Звуки органа смолкли, архиепископ Роскилльский поднялся на кафедру. Сияли расшитые золотом митра29 и стола30, в которые он облачился в честь великого праздника, пектораль31 на его груди сверкала брильянтами. Подавленные этим блеском верующие благоговейно молчали. Архиепископ обвел взглядом скамьи магистрата и начал протяжно:
- ...Omnia vincit amor...32
Хозанг видел пред собой плотные затылки главных врагов. Они, несомненно, были преисполнены сознанием своей мощи, особенно теперь, после событий в Анкламе.
Горожане Анклама попытались поднять восстание и установить новые демократические порядки в городе. Восстание было потоплено в крови герцогом Померании. На помощь герцогу Богиславу пришел Вульф Вульфлам, он делал свое дело: колесовал и тащил на эшафоты мятежников, анкламских ремесленников. Его любимым изречением было: "Пусть лучше город провалится в преисподнюю, чем им будет править чернь". Анклам не провалился в преисподнюю - он стал грудой развалин, братской могилой.
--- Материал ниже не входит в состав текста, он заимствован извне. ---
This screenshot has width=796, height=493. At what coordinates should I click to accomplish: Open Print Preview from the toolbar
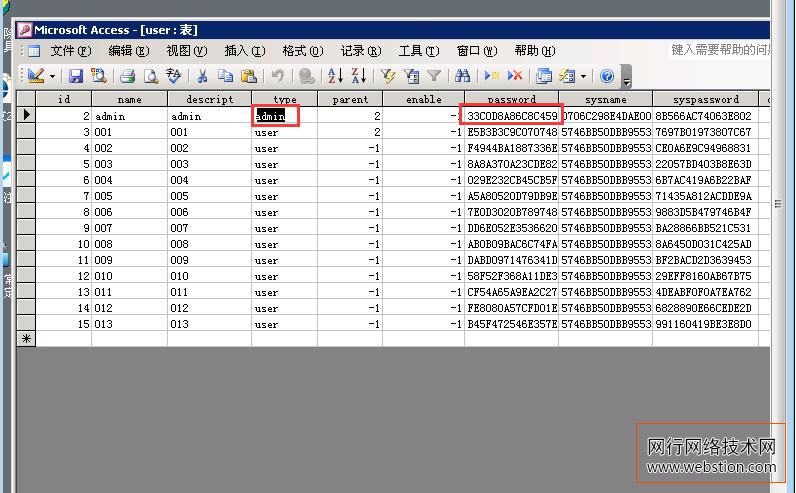coord(151,76)
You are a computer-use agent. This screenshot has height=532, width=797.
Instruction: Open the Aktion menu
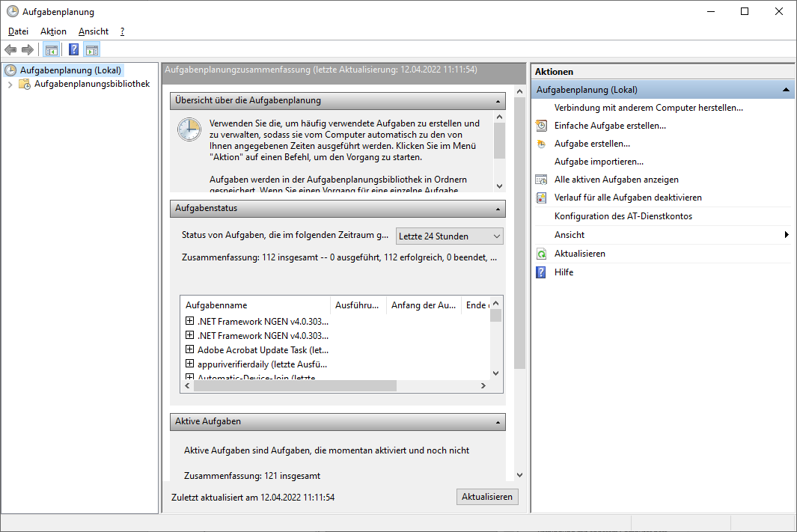tap(53, 31)
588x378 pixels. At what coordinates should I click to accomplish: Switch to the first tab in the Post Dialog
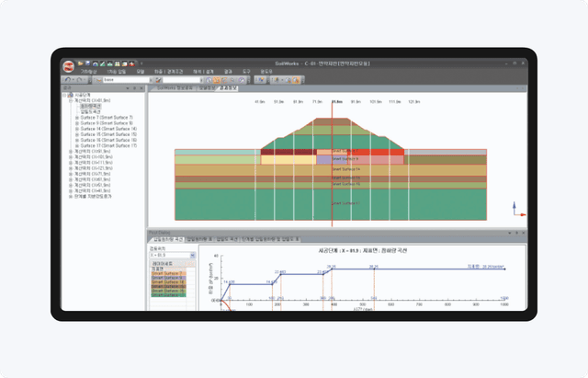point(168,239)
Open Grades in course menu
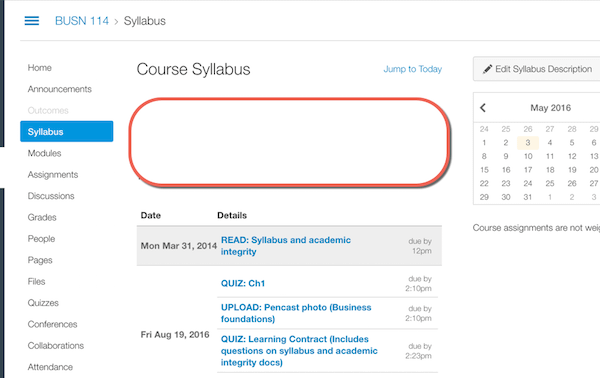The height and width of the screenshot is (378, 600). (42, 218)
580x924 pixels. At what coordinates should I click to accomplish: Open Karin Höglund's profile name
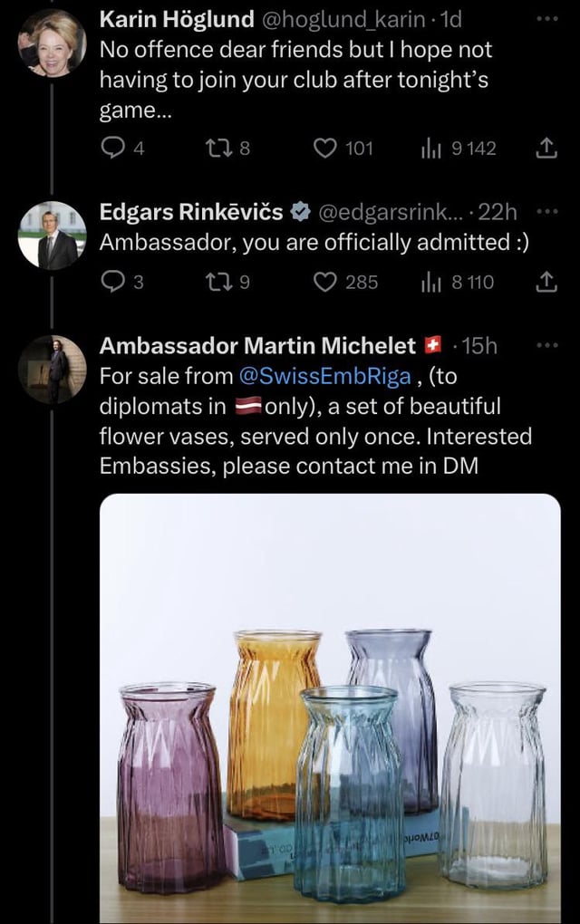tap(177, 19)
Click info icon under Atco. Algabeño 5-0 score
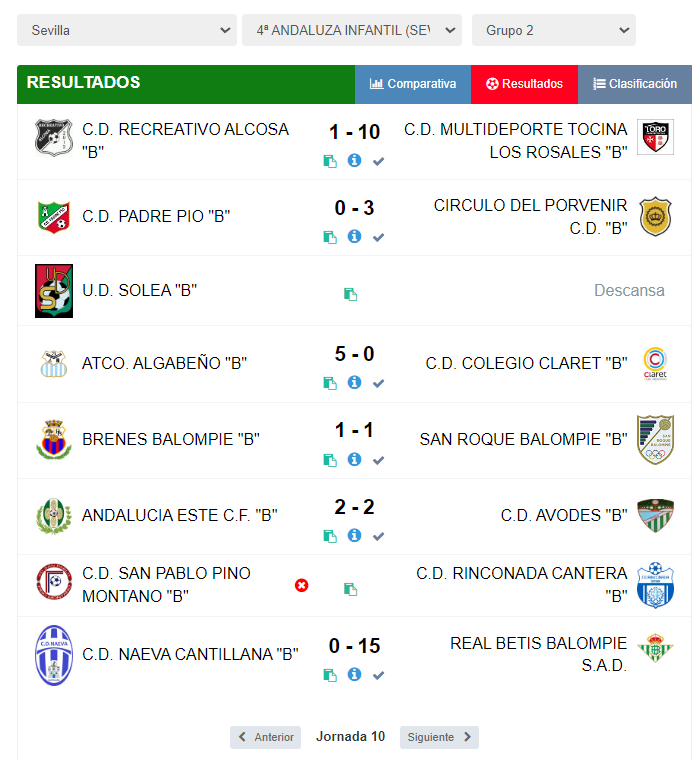The image size is (700, 760). click(x=354, y=382)
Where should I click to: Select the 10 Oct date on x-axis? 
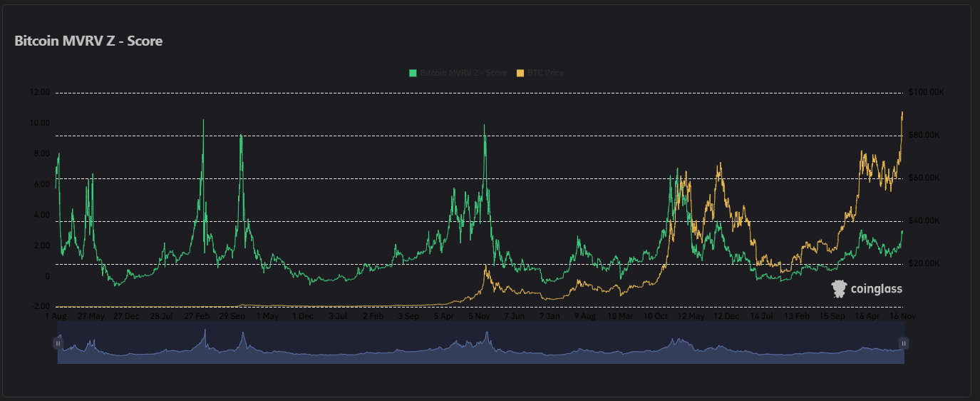656,315
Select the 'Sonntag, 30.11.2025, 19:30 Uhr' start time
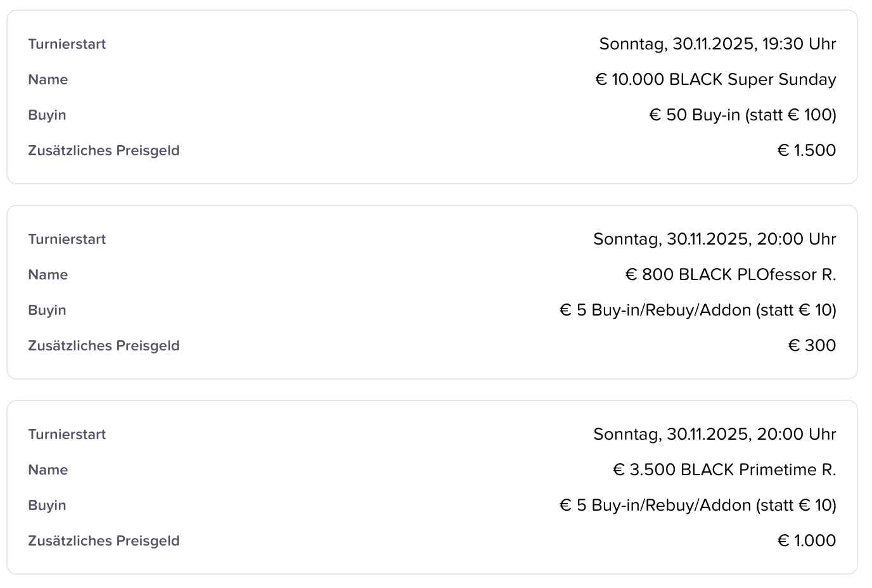872x588 pixels. [x=717, y=44]
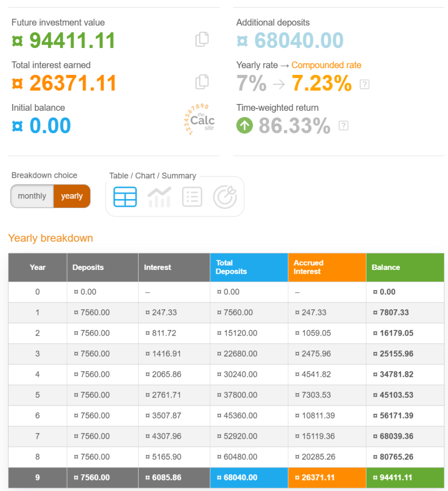The image size is (448, 491).
Task: Click the Year column header
Action: tap(37, 268)
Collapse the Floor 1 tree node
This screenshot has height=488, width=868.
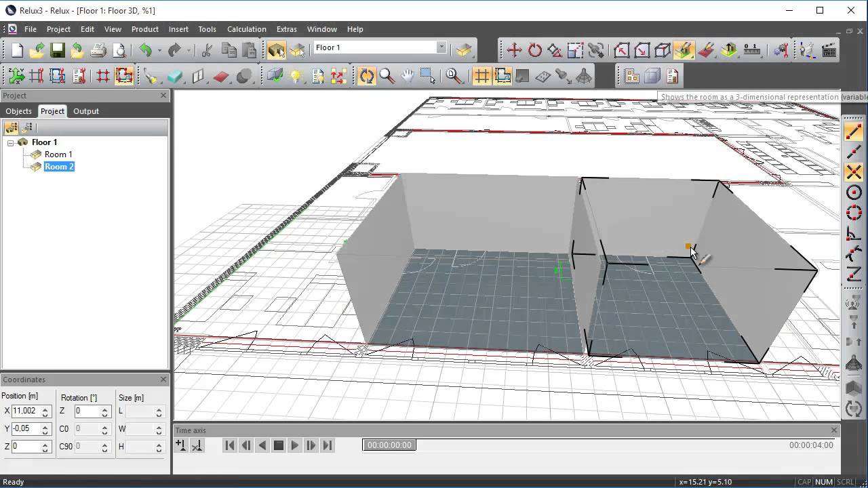click(11, 142)
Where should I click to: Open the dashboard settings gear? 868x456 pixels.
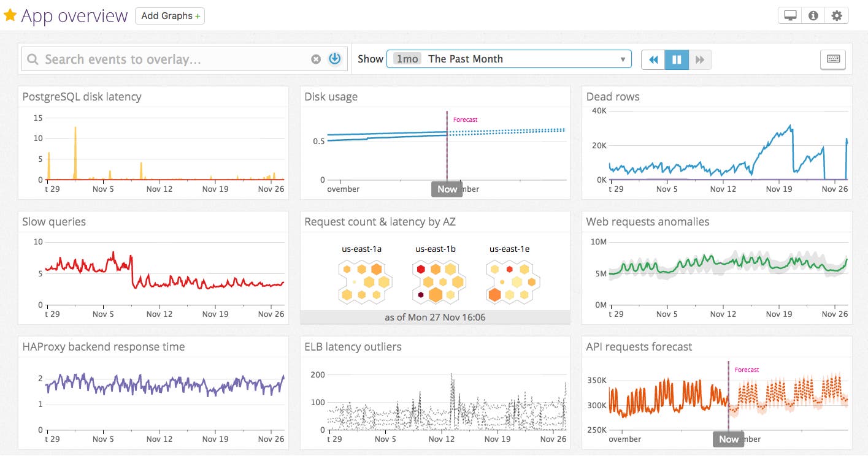click(x=836, y=15)
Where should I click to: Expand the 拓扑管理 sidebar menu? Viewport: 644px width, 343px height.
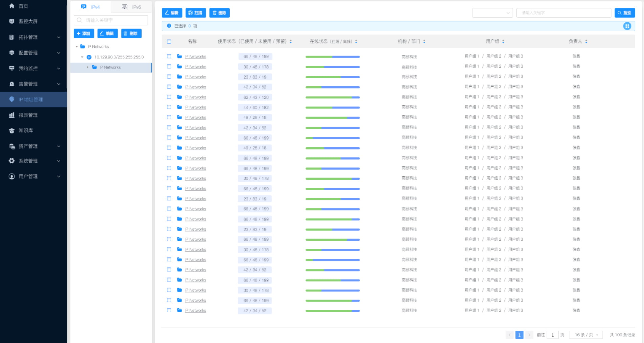click(34, 37)
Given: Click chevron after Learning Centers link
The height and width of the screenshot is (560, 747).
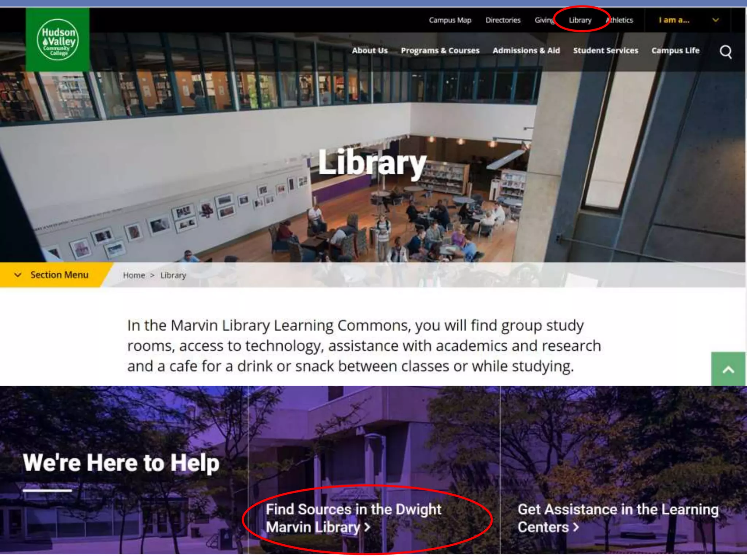Looking at the screenshot, I should pos(576,527).
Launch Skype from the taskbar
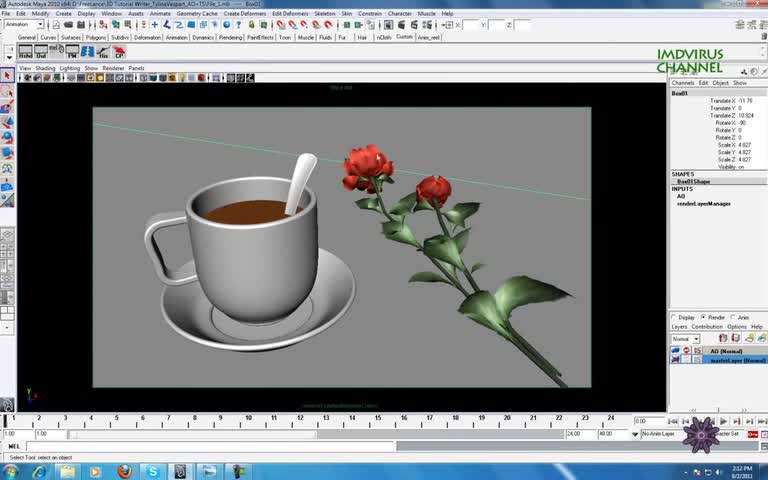 153,471
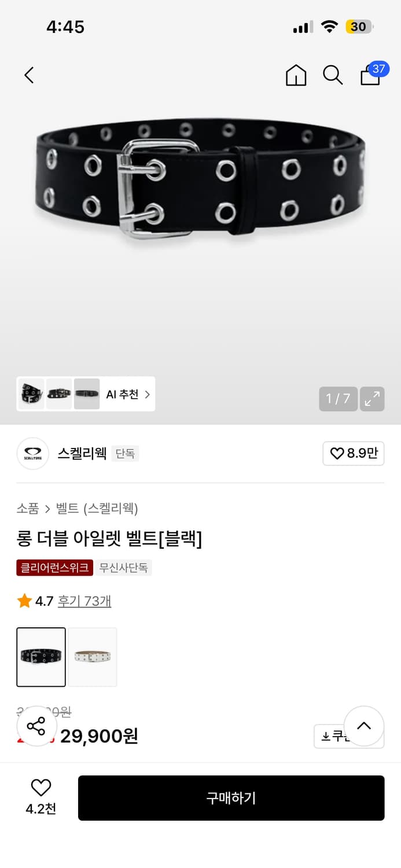Tap the star rating icon

click(x=24, y=601)
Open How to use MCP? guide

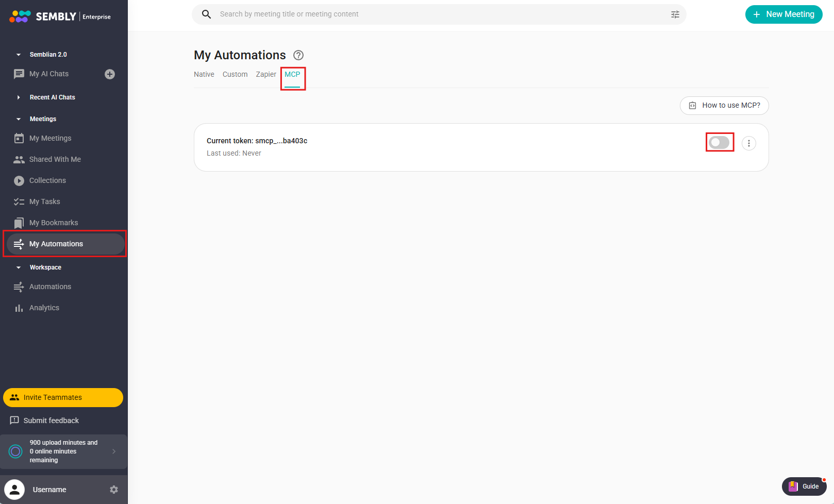click(724, 105)
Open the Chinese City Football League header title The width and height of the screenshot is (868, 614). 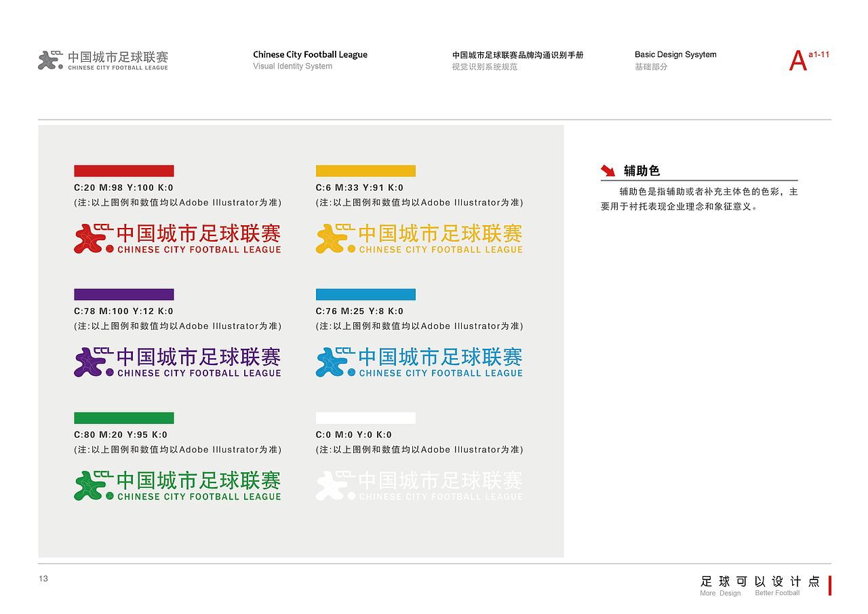click(310, 54)
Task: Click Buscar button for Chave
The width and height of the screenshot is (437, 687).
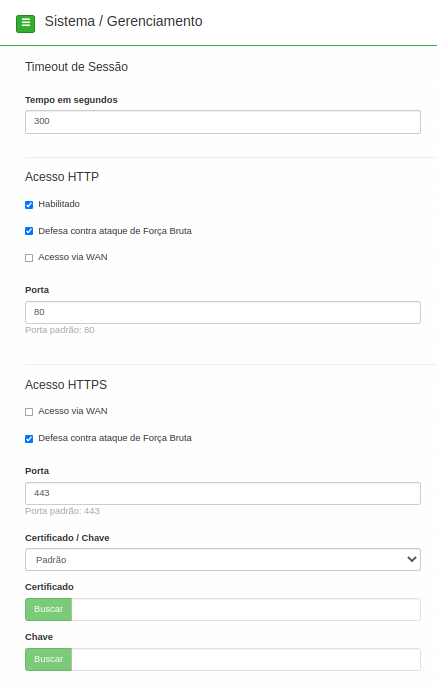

Из дани, которой еще обложили несчастный город, четырнадцать тысяч марок и два корабля достались Вульфу Вульфламу. "Подождите, мерзавцы, вам придется за все расплатиться, - подумал Хозанг. Расплатиться так, как это принято у купцов. Ваше могущество не вечно".
- ...pater, ora pro nobis! Amen!33 - закончил архиепископ и все повторили:
- A-a-amen!
Когда Герман Хозанг вслед за Вульфламами одним из первых покинул кирху, толпа, которая во все время службы терпеливо стояла перед церковью, разразилась криками ликования. Чтобы Вульфламы не приняли эти восторги на свой счет, горожане беспрестанно кричали:
- Хозанг!.. Да здравствует ратсгер Хозанг!..
Вульф Вульфлам шепнул отцу:
- Видишь, нам нельзя терять времени!
И бургомистр, окинув недобрым взглядом мятежную толпу, кивнул в знак согласия.
После этого торжественного празднества Клаус и Герд Виндмакер посетили Хозанга. Дом Хозанга находился недалеко от кирхи святого Николая, поблизости от ратуши34; это было старое здание, которое уже простояло на этом месте, наверное, не меньше ста лет и среди больших, недавно окрашенных зданий, выглядело довольно скромно. Высокий фронтон устремлялся вверх семью уступами так, что казался похожим на торчащую кверху семипалую руку. Фасад здания был непритязательный, гладкий, без эркеров и каких-нибудь украшений. И внутри здания была такая же простота. На полу стояли бочки и мешки. Деревянная лестница вела в верхние этажи.